The Dutch were invited by the Sinhalese to help fight the Portuguese. They signed the Kandyan Treaty of 1638 with Rajasinghe II and soon embarked on a war against their common enemy. As such the Dutch were appointed as a protector of the country.
The Portuguese who arrived in Sri Lanka at the beginning of the 16th century were able to establish their power in many areas of the Maritime Provinces of the island. As the Portuguese who this captured the Maritime Provinces invaded the Kandyan Kingdom with the intention of conquering that Kingdom too.
Attempts by Kandy to enlist Dutch help in expelling the Portuguese only resulted in the substitution of one European power for another. By 1658, 153 years after the first Portuguese contact, the Dutch took control over the costal areas of the Island. During their 140-year-rule the Dutch, like Portuguese, were involved in repeated unsuccessful attempts to bring Kandy under their control. The Dutch were much more interested in trade and profits than the Portuguese, who spent a lot of efforts spreading their religion and extending their physical control.
The Dutch had establish a strong trading company called the United East Indian Company (VOC) in order to implement their trading activities effectively and systematically. This trading company had undertaken trading activities and the expansion of political power of the Dutch in Asia. Until the arrival of the Dutch in Asia, the Portuguese did not face any threat from European nation for about a period of a century. But with the arrival of the Dutch conflicts began with the two powers in Asia with regard to their commercial interests. In this situation, Kandyan kings attempted to obtain the assistance of the Dutch to expel the Portuguese from Sri Lanka. By this unit is expected to study the relations between he Kandyan Kingdom and the Dutch and also the nature of the socio – economic and cultural impact of the Dutch rule.
The Dutch were used by the Sinhalese king to take revenge on the Portuguese who wanted to expand their rule. The coming of the Dutch ensured that the Portuguese had two enemies to deal with, so that finally the Portuguese were forced to sign a treaty with the Dutch and come to terms with their open economies. Finally, the Portuguese left Ceylon.
Portugal was at war with its ruler, the King of Spain. Once Portugal obtained its freedom from Spain in 1640, the Netherlands settled for peace with Portugal. Then they divided the occupied areas of Ceylon amicably under a treaty signed in Goa. Slowly, the Dutch became the rulers of coastal and outer areas of Ceylon and Indonesia, and the Portuguese were left with smaller pieces of territory than those of the Dutch and the English.

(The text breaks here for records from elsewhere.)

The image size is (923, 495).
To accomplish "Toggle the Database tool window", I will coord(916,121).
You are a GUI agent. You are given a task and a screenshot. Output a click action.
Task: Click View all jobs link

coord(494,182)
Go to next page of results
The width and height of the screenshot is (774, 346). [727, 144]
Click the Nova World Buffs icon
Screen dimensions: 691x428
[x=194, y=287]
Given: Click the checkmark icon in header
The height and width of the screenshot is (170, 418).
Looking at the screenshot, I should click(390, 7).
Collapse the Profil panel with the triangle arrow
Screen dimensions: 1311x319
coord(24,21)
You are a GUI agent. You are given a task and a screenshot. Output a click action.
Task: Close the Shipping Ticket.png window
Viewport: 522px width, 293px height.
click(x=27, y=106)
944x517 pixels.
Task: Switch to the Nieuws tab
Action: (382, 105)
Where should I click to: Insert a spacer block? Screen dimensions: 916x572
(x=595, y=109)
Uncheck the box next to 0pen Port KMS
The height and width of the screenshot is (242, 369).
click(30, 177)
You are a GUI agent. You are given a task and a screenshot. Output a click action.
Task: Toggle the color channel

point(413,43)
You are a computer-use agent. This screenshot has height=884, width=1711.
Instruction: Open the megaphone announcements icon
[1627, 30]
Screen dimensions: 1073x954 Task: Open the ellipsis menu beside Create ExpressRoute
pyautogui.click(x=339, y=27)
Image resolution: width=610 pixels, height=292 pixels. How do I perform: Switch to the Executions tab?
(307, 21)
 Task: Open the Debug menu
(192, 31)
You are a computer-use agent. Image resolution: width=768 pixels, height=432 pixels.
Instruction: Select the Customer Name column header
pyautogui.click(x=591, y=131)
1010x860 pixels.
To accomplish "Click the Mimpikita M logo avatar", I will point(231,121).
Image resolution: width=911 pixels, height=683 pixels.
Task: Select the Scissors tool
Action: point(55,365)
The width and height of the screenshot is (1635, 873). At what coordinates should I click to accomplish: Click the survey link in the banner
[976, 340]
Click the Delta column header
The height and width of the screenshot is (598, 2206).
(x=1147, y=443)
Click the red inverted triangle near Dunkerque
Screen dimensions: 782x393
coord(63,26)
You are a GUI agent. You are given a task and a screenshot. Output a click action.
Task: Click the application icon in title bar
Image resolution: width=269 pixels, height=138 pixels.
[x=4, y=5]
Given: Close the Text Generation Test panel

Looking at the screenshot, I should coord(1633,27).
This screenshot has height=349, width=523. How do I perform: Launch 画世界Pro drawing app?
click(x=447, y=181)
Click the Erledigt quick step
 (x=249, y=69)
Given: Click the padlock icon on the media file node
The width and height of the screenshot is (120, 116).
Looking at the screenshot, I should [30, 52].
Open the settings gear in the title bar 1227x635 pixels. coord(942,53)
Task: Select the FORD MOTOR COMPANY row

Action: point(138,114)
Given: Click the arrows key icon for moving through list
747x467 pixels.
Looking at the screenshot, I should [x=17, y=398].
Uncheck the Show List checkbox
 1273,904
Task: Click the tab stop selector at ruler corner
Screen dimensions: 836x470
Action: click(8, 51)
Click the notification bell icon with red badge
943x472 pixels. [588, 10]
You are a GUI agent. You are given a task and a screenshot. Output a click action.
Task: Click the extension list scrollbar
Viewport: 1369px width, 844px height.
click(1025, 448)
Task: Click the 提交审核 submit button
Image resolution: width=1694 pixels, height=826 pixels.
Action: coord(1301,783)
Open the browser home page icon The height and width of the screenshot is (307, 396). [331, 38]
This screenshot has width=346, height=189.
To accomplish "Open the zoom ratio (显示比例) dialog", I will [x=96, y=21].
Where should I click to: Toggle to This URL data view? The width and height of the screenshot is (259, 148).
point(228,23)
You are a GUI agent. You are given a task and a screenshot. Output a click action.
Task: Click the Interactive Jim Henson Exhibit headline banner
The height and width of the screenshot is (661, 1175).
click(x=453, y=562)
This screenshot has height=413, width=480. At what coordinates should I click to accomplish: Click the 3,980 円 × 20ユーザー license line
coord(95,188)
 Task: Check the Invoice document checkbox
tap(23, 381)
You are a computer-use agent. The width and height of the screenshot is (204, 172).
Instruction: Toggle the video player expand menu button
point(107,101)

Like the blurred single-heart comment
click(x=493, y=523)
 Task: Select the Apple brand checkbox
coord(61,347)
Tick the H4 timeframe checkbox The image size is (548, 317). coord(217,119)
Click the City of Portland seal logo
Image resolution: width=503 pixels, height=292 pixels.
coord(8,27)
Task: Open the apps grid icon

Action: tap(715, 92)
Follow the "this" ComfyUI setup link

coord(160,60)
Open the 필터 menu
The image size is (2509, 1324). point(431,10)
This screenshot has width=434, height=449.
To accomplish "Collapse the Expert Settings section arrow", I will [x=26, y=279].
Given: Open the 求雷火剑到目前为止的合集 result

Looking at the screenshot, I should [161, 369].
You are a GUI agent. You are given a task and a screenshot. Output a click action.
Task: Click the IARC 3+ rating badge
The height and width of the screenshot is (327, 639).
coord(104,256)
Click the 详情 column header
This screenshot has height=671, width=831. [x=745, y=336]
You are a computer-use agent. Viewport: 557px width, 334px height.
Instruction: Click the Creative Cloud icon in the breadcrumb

The Dutch contributed significantly to the evolution of the judicial, and, to a lesser extent, administrative systems on the island. They codified indigenous law and customs that did not conflict directly with Dutch-Roman jurisprudence. The outstanding example was Dutch codification of the Tamil legal code of Jaffna- -the Thesavalamai. To a small degree, the Dutch altered the traditional land grant and tenure system, but they usually followed the Portuguese pattern of minimal interference with indigenous social and cultural institutions. The provincial governors of the territories of Jaffnapatam, Colombo, and Trincomalee were Dutch. These rulers also supervised various local officials, most of whom were the traditional mudaliyar (headmen).
The Dutch, like the Portuguese before them, tried to entice their fellow countrymen to settle in Sri Lanka, but attempts to lure members of the upper class, especially women, were not very successful. Lower-ranking military recruits, however, responded to the incentive of free land, and their marriages to local women added another group to the island’s already small but established population of Eurasians–the Portuguese Burghers. The Dutch Burghers formed a separate and privileged ethnic group on the island in the twentieth century.